Mensagem de fim de ano do Engº NGOLA KABANGU, Presidente da FNLA

Mensagem de fim de ano do Engº NGOLA KABANGU, Presidente da FNLA

Luanda - Segue o teor do discurso do Presidente da FNLA, Engº NGOLA KABANGU, proferido na cerimónia de Apresentação de Cumprimentos de Fim do Ano, no dia 30 de Dezembro de 2008, no Cine S. Domingos, em Luanda.

IRMÃOS MEMBROS DA COMISSÃO POLÍTICA PERMANENTE E DO CONSELHO POLÍTICO NACIONAL

MILITANTES, SIMPATIZANTES E AMIGOS DA GRANDE FAMÍLIA FNLA

Quero, antes de tudo, saudar a vossa amável e sempre encorajadora presença a esta singela mas bastante significativa cerimónia que marca o fim do nosso ano político.

Com efeito, dentro de vinte e quatro horas o ano de 2008 conhecerá o seu término, impondo-se, por conseguinte, ainda que de maneira sumária, fazer um balanço das nossas actividades desenvolvidas ao longo do ano referenciado.

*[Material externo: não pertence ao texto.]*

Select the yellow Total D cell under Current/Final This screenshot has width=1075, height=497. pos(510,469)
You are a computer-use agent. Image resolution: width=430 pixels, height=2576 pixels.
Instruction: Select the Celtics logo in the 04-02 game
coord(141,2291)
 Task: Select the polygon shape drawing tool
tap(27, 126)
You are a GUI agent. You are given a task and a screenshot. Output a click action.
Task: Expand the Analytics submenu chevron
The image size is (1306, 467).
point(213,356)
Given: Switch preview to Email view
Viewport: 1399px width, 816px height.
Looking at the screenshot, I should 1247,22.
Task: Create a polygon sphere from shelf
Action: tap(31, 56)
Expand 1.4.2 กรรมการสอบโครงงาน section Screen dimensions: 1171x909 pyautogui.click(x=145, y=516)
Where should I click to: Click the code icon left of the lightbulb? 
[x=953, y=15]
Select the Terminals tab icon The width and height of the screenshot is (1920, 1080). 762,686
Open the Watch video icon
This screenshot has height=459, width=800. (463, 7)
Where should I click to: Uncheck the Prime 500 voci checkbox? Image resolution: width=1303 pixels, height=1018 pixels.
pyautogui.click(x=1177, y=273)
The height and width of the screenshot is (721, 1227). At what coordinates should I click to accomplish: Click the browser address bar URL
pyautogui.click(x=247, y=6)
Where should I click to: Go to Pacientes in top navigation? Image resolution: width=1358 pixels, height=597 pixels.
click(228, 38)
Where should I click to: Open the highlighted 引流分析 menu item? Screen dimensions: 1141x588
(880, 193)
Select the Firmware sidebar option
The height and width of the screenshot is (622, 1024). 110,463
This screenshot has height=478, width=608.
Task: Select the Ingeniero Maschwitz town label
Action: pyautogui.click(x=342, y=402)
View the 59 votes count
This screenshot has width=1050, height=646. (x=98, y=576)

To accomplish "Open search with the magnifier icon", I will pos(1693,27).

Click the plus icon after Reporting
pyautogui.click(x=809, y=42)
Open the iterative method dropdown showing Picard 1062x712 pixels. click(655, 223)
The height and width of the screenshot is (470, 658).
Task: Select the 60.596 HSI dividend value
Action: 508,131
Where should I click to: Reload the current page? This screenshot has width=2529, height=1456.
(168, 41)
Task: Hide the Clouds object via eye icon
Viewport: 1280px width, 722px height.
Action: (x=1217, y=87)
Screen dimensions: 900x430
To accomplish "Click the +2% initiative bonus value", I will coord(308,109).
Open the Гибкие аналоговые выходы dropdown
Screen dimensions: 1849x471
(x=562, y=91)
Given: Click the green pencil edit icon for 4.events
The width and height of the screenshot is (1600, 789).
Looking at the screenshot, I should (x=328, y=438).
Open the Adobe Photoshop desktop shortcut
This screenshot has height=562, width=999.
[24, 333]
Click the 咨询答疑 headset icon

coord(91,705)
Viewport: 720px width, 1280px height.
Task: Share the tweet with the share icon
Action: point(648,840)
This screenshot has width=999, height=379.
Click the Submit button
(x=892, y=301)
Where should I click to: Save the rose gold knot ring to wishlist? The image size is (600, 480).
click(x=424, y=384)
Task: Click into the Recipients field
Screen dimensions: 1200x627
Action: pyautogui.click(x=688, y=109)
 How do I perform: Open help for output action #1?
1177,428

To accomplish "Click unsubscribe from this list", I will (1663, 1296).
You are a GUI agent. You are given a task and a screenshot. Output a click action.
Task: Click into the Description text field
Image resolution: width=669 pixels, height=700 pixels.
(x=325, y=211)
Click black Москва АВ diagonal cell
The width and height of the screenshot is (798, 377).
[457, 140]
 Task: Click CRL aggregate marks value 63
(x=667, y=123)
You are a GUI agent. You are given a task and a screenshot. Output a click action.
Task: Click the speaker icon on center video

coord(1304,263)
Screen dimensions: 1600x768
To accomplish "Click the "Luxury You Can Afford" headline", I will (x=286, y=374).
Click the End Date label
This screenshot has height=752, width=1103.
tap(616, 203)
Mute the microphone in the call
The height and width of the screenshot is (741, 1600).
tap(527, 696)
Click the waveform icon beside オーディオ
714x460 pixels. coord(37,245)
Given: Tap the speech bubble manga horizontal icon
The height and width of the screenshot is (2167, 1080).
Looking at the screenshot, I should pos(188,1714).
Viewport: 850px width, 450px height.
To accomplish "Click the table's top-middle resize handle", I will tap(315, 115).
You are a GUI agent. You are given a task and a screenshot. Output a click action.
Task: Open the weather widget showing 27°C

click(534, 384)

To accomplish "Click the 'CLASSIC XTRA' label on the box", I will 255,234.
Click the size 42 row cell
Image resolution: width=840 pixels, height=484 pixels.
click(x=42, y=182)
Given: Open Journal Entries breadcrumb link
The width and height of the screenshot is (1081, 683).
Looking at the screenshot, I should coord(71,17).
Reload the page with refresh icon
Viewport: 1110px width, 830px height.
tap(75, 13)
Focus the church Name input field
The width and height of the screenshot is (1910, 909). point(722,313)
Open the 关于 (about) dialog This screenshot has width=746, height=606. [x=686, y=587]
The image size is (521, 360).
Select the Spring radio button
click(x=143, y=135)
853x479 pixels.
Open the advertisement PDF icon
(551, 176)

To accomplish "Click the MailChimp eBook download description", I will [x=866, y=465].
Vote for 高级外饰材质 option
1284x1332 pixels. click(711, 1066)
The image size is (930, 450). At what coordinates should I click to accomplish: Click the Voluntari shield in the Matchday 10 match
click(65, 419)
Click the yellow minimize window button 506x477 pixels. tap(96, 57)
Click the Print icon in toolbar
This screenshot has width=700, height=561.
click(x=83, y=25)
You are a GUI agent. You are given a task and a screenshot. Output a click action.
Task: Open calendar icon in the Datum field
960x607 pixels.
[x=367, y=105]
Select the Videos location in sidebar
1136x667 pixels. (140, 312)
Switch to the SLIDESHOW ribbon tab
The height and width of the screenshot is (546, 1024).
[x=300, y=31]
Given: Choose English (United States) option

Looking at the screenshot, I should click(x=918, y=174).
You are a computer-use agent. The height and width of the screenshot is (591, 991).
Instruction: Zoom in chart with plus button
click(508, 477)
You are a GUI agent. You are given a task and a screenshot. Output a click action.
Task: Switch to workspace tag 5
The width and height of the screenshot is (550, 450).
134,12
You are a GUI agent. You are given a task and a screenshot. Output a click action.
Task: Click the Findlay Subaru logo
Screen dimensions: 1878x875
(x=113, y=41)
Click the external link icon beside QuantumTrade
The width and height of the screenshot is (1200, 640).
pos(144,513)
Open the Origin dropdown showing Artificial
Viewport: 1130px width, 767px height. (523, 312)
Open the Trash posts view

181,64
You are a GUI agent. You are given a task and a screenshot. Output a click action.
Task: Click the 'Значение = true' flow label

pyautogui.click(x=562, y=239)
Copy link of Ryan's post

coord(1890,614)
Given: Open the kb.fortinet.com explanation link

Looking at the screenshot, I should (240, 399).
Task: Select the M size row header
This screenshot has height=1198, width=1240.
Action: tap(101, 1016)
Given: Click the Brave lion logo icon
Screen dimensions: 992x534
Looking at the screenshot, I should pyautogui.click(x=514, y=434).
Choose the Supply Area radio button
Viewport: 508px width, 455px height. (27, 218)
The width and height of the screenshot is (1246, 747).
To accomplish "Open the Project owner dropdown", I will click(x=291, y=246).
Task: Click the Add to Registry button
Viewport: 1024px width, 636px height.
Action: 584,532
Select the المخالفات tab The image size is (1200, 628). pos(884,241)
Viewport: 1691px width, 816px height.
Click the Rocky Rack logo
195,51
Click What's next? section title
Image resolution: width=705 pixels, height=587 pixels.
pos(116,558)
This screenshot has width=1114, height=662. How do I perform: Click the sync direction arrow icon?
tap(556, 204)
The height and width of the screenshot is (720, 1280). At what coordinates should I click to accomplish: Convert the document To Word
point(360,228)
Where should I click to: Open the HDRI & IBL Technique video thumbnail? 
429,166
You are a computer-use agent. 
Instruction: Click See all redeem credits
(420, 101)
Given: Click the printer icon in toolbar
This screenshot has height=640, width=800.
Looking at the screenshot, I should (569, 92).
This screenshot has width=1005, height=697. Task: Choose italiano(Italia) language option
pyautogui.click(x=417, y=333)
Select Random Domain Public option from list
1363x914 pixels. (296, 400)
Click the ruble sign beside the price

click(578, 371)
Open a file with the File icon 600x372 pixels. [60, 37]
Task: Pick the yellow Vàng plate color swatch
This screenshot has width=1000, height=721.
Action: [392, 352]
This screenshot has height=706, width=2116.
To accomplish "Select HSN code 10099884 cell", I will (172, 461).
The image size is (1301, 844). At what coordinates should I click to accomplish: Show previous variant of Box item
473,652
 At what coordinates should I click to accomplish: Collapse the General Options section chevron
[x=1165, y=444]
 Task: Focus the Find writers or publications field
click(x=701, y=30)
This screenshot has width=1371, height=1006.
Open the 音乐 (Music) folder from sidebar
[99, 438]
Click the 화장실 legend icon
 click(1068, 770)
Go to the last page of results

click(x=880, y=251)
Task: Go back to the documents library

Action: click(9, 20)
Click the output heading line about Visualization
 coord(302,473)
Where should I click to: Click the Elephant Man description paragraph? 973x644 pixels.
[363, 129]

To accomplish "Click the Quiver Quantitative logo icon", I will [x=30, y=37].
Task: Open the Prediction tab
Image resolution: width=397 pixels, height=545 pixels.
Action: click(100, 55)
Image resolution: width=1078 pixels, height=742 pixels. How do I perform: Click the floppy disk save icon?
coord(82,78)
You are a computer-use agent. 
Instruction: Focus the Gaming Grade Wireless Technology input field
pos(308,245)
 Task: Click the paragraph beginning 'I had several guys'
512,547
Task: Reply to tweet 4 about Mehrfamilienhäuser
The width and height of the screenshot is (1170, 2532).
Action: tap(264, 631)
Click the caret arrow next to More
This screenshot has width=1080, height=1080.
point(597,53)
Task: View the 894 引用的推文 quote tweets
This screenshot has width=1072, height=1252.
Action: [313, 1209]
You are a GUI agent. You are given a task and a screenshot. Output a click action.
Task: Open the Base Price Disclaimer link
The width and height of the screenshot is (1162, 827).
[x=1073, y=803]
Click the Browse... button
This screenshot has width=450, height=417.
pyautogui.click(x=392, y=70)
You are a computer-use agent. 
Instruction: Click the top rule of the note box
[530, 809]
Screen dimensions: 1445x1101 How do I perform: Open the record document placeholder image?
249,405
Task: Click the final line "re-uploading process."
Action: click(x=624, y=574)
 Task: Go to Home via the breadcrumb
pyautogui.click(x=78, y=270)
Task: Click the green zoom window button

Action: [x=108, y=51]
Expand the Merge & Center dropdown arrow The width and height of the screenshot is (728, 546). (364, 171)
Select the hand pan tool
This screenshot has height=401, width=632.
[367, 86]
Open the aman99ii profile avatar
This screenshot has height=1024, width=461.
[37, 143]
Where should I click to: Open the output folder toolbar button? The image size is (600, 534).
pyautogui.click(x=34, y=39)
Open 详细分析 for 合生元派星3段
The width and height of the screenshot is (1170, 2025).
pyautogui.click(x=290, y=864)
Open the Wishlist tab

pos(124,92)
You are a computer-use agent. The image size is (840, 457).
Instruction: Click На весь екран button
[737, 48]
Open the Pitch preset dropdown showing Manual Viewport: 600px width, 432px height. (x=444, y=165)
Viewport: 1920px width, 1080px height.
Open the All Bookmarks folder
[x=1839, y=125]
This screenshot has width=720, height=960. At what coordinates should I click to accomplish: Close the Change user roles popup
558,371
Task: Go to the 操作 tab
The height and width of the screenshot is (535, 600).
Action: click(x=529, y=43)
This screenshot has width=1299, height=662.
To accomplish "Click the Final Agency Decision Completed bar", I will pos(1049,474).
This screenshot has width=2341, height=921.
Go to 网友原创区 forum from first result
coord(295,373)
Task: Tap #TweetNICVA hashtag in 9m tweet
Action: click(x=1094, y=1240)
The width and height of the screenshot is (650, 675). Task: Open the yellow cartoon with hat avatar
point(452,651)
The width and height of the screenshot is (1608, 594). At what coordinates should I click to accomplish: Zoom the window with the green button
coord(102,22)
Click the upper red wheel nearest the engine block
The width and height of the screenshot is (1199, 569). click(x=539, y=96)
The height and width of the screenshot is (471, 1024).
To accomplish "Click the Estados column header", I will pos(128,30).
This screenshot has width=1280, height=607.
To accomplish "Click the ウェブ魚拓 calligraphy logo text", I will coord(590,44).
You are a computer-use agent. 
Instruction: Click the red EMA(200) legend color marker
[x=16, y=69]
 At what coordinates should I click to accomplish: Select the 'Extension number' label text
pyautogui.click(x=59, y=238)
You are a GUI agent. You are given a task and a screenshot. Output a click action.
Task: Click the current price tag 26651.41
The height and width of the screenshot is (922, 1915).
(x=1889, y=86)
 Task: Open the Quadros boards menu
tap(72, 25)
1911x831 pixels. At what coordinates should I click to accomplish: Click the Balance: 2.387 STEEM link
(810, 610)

Assim, no tocante ao nosso Partido, o ano de 2008 foi indelevelmente marcado pelas tão almejadas eleições legislativas de cujos resultados devemos tirar as necessárias lições em todos os aspectos. Se sobre o desempenho da CIPE e da CNE tudo já foi quase dito, sobre o nosso desempenho devemos continuar a recensear as nossas debilidades e deficiências estruturais e organizativas, corrigindo-as com coragem e humildade, a fim de afinarmos o nosso Partido para os próximos, complexos e difíceis desafios eleitorais, por um lado e para darmos continuidade ao processo de reimplantação do Partido em todo o território nacional, passando pela dinamização do processo de realização de Assembléias de renovação de mandatos a todos os níveis, por outro lado.
Quanto à situação política, económica e social do nosso país, apesar de se ter aprovado o Orçamento Geral do estado, não estaremos imunes das gravosas consequências da crise financeira que abala o mundo, se atendermos ao facto de que o nosso principal produto de exportação, o petróleo, está sujeito a constantes oscilações do preço de venda.

Esta situação não deixará de penalizar o nosso Povo, que na sua esmagadora maioria, vive numa extrema pobreza.

Será, pois, necessário ao longo do ano de 2009, pressionar democraticamente o Governo para que aplique políticas sócio-económicas correctas e equilibradas em todas as províncias.